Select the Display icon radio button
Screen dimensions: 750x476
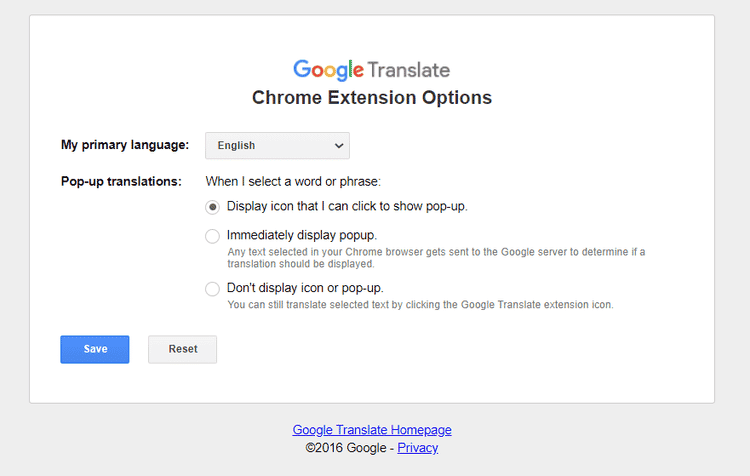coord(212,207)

- - -

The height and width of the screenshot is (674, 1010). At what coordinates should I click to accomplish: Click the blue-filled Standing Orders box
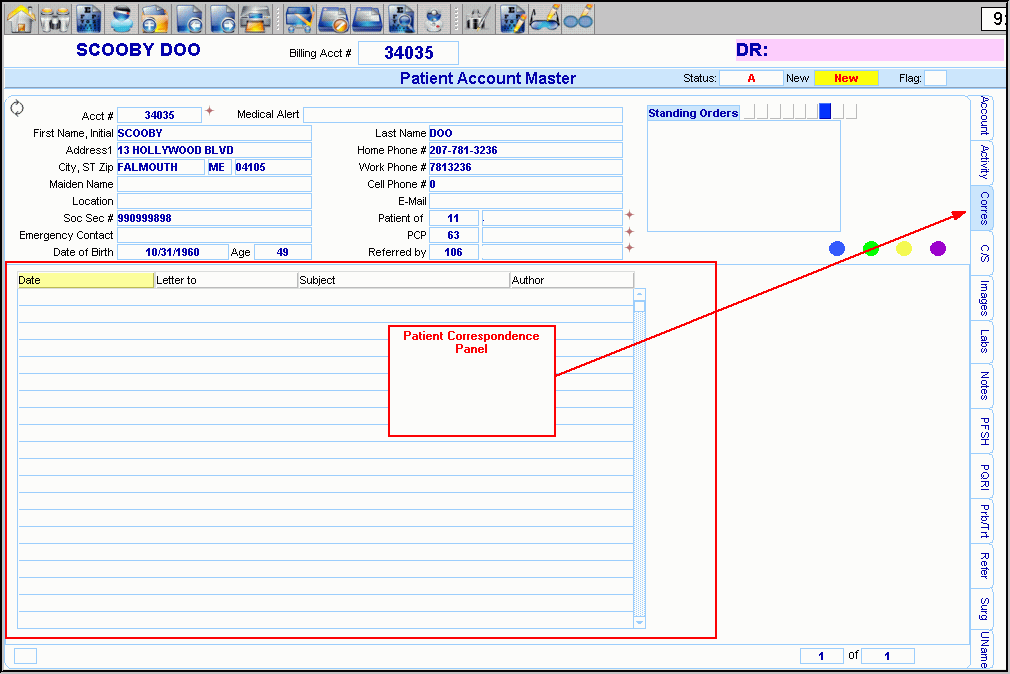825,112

- - -

TASK: Copy the lines between the one holding "Select the Display icon radio button" and the one holding "coord(212,207)", inclusive, substituting "checkbox" for "radio button" and keeping everything else the same. Omit the pictures from your copy.

TASK RESULT:
Select the Display icon checkbox
Screen dimensions: 750x476
coord(212,207)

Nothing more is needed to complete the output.